4.3.3 Best Fields 最优字段查询
现在我们假定我们有个博客网站,存了下面两篇博文,现在要提供一个搜索功能允许用户来检索博文:
PUT /my_index/my_type/1
{
"title": "Quick brown rabbits",
"body": "Brown rabbits are commonly seen."
}
PUT /my_index/my_type/2
{
"title": "Keeping pets healthy",
"body": "My quick brown fox eats rabbits on a regular basis."
}
然后我们假设用户输入了“Brown fox”,这时候我们没法提前预知用户输入的文本会被分词成什么样,也不能预先知道分出来的每个词会命中标题还是命中正文,我们能知道的是用户是想搜出相关的文档。这时候我们目测一下,明显应该是第二个博文更符合用户的查询条件,因为第二篇博文的正文里同时含有 brown 和 fox 这两个单词。
现在运行下下面这个bool查询:
{
"query": {
"bool": {
"should": [
{ "match": { "title": "Brown fox" }},
{ "match": { "body": "Brown fox" }}
]
}
}
}
然后你会发现第一篇文档的相关度评分居然高于第二篇,这明显有违用户需求:
{
"hits": [
{
"_id": "1",
"_score": 0.14809652,
"_source": {
"title": "Quick brown rabbits",
"body": "Brown rabbits are commonly seen."
}
},
{
"_id": "2",
"_score": 0.09256032,
"_source": {
"title": "Keeping pets healthy",
"body": "My quick brown fox eats rabbits on a regular basis."
}
}
]
}
如果你想要知道为什么查询结果会不合理,那你就得明白这个 bool 查询计算相关度评分时采取的计算方式了:
- 执行 should 子句下的两个 match 查询
- 把两个 match 查询的得分相加
- 把总分乘以 match 子句的总数
- 把计算结果处理整个查询子句的个数(即2)
第一篇博文的标题和正文里都含有单词 brown,所以两个match语句就会与其匹配,并获得一个分数。而第二篇博文只在正文里有brown 和 fox 这两个词,而在标题中却都没有,它在步骤2中产出的评分就会由正文 match 查询产生的一个相对较高的得分加上标题 match 查询产生的一个零分相加而成。然后步骤三会将总分乘以 1 而步骤四则会把结果再除以 2。结果就导致了最终的分值反而比第一篇博文来得低。
在本例中,标题和正文字段其实存在着竞争关系。我们想要在二个字段之间选出一个最优的字段来进行相关度评分。

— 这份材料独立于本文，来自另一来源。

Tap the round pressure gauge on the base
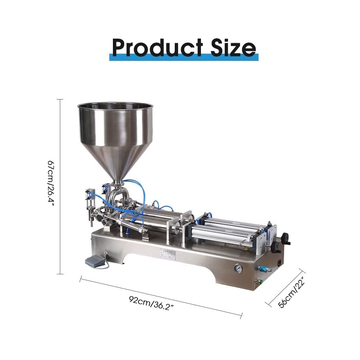tap(236, 269)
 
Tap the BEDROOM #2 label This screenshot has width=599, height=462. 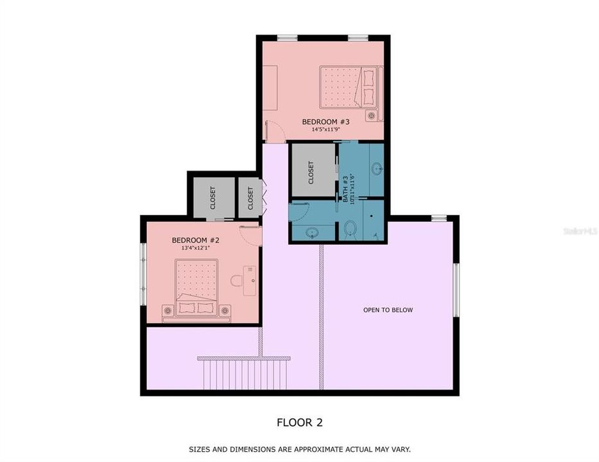click(x=196, y=240)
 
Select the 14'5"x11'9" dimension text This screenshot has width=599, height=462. click(x=326, y=129)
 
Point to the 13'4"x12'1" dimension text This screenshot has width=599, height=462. click(x=196, y=248)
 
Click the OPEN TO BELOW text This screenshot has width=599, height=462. click(x=388, y=310)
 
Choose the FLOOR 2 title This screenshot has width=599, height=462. click(x=299, y=422)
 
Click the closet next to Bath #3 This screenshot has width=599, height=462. click(x=312, y=171)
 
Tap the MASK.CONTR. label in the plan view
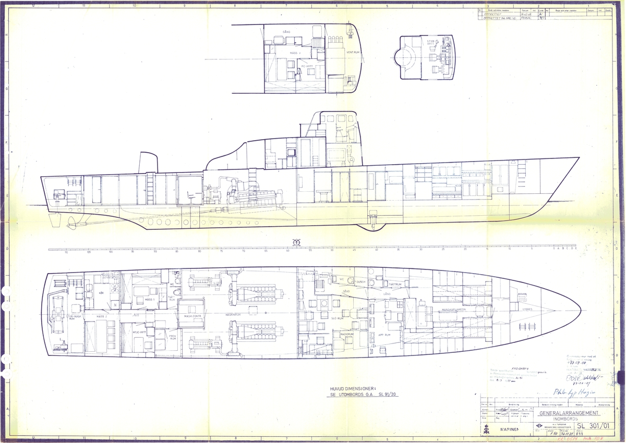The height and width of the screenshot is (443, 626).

所以,不如我们不要去结合每个字段的匹配程度来计算出最终的相关度评分,而是直接采用最优的字段的相关度作为整个查询的匹配程度的衡量标准,而忽视掉次优字段的匹配结果。这中查询策略将会导致同时含有 brown 和 fox 这两个词的字段战胜仅包含 brown 或者 fox 的字段。
dis_max 查询
这个时候我们可以使用 dis_max 查询来替代 bool 查询,这种查询方式全称是 Disjunction Max 查询。Disjunction 表示或的关系(而 conjunction 表示与),所以 Disjunction Max 查询的作用就是,只要某个文档匹配 dix_max 查询中任意一条子查询,那么这个文档就会被认为是匹配整个 dix_max 查询的,就会被返回。而最终的相关度评分则会以匹配度最高的子查询的得分为准来返回:
{
"query": {
"dis_max": {
"queries": [
{ "match": { "title": "Brown fox" }},
{ "match": { "body": "Brown fox" }}
]
}
}
}
运行上面这段代码就会得到我们想要的结果了。
{
"hits": [
{
"_id": "2",
"_score": 0.21509302,
"_source": {
"title": "Keeping pets healthy",
"body": "My quick brown fox eats rabbits on a regular basis."
}
},
{
"_id": "1",
"_score": 0.12713557,
"_source": {
"title": "Quick brown rabbits",
"body": "Brown rabbits are commonly seen."
}
}
]
}
Imagine that we have a website that allows users to search blog posts, such as these two documents:
PUT /my_index/my_type/1
{
"title": "Quick brown rabbits",
"body": "Brown rabbits are commonly seen."
}
PUT /my_index/my_type/2
{
"title": "Keeping pets healthy",
"body": "My quick brown fox eats rabbits on a regular basis."
}
The user types in the words “Brown fox” and clicks Search. We don’t know ahead of time if the user’s search terms will be found in the title or the body field of the post, but it is likely that the user is searching for related words. To our eyes, document 2 appears to be the better match, as it contains both words that we are looking for.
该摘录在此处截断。